I feel your woe for years ago I was in the same situation. My wife had to move on in life and she could not take the children with her because they did not fit her new lifestyle. And yes the emptiness of the loss both with Love and the Lifestyle of being married was gone causing a tremendous change in the household and in my personal life. But i had my children to raise and a business to run so that kept me very busy.
As for dating well I believed as chawks64 mentioned why put the children through that, so I did not date, however there was so much to do with all the functions the children had both with schools and there personal interests and the household and the business I really did not miss it nor really had the time to commit to a real relationship. So we lived on, and happily at that.
Now there married and starting there families and I have to mention what my middle son said to me once while visiting me.
He told me that he and his older brother tried to set me up several times with there friend s's mothers, and that they aways wanted me to find someone.
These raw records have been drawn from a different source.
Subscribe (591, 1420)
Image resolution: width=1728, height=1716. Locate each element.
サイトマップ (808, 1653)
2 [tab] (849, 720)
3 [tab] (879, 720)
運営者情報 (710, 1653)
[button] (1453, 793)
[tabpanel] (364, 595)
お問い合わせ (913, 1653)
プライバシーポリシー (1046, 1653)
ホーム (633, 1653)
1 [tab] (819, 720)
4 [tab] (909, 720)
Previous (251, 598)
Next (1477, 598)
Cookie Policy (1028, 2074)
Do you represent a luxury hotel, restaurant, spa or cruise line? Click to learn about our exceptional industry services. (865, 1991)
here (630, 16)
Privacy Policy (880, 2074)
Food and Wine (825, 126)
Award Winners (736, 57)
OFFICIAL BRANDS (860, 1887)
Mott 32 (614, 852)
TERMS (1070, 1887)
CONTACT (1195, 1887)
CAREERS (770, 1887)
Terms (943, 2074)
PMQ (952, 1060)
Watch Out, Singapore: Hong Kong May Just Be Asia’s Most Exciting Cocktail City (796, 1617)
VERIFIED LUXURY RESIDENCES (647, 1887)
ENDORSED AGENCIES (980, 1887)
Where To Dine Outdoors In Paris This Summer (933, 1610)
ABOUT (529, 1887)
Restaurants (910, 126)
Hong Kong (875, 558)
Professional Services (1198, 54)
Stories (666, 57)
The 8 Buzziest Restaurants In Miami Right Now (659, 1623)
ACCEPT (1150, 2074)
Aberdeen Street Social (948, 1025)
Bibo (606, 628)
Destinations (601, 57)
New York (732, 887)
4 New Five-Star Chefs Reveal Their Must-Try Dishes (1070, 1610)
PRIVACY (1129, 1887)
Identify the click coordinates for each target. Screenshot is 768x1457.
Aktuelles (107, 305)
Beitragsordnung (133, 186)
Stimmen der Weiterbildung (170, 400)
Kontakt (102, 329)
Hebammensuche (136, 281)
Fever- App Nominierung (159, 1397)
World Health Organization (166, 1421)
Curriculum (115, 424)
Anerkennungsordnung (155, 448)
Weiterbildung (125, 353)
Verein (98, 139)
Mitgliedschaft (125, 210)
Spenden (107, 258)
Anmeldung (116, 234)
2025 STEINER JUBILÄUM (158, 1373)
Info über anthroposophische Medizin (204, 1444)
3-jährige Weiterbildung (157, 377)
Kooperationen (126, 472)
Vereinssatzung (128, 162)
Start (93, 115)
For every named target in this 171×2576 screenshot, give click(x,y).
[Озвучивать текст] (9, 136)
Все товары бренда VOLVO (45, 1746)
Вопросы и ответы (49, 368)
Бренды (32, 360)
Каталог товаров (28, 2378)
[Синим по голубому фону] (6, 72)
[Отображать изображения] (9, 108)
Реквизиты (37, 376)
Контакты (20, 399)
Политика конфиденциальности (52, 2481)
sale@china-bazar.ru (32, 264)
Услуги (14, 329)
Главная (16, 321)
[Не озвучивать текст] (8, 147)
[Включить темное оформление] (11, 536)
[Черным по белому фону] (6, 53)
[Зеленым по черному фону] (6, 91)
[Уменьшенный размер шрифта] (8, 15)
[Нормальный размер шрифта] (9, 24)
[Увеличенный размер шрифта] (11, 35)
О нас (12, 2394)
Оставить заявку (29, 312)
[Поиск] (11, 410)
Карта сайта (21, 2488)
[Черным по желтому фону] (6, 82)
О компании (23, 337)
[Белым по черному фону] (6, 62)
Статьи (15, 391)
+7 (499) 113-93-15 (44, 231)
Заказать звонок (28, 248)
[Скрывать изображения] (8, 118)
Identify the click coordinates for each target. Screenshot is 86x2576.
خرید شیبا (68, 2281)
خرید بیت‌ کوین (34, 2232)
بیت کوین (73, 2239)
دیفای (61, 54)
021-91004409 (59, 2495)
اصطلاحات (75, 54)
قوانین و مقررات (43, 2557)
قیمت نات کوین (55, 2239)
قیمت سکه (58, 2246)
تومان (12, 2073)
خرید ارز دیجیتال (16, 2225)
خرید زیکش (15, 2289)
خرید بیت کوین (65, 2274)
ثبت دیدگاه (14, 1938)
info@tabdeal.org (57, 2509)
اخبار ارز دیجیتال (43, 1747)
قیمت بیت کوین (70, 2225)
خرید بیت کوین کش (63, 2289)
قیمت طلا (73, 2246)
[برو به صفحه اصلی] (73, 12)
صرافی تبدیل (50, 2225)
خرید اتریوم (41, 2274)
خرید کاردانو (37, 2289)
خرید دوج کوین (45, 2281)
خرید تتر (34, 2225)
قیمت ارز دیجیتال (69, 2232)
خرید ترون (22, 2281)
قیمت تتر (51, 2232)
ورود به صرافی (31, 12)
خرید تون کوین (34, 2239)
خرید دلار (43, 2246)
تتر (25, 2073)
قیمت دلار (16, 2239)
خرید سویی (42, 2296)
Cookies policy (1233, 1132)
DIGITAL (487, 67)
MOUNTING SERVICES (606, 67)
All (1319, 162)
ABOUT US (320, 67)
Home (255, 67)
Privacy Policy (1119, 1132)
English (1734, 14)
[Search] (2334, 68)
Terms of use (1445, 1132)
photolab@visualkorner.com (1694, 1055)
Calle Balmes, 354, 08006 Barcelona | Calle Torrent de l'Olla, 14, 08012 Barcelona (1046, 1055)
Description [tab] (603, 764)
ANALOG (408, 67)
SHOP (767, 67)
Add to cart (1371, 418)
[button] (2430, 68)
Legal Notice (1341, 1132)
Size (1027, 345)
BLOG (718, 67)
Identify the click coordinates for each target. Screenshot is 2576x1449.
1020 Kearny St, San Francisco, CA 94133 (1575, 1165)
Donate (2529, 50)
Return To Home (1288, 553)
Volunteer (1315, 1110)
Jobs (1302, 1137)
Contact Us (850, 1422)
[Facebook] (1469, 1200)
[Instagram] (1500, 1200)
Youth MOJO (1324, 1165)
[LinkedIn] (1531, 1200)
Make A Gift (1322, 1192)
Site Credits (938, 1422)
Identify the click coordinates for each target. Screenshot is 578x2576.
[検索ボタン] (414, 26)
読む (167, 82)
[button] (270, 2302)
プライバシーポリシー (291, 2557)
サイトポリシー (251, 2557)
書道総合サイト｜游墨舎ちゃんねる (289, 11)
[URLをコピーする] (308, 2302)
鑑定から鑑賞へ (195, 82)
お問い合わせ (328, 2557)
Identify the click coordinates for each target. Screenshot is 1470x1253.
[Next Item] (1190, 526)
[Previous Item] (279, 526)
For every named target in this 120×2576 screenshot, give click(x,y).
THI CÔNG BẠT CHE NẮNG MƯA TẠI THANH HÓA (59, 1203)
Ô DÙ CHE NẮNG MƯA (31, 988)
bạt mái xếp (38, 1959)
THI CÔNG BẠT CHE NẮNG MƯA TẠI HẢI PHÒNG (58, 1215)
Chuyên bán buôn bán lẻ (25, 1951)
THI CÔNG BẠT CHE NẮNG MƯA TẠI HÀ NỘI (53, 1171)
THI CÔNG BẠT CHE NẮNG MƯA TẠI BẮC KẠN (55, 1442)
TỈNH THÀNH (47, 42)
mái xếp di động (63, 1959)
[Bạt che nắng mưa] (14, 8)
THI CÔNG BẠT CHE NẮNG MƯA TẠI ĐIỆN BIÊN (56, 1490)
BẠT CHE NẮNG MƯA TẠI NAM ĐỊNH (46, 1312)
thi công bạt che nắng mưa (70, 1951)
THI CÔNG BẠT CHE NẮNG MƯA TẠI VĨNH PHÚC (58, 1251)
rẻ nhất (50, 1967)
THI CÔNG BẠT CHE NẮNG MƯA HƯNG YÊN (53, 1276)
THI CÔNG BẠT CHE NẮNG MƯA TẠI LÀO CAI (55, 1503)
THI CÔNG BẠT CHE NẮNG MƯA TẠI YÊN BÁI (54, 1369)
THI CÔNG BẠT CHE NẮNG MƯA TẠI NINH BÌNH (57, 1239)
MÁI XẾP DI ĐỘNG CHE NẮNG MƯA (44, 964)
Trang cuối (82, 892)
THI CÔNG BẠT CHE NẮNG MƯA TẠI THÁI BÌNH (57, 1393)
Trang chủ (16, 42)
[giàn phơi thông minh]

I never knew this for i was aways busy keeping thing going. and yes I recall a lot of women asking but i just never pursued it because i thought it would do more harm than good....
and as my boys pointed out I was WRONG I should have pursued a personal relationship. lol I really do not know how I would have managed it however I should have.

oh and here's another tid bit after getting past this and raising your children and getting a routine going so things go smoothly for you all. After they are all married and moving away you have to re-adapt again to another whole way of life...What a roller coaster Life is.

I wish you the best of luck and don't do what I did put yourself on ice for the children, they understand way more than you know. But do be careful it is a fine line.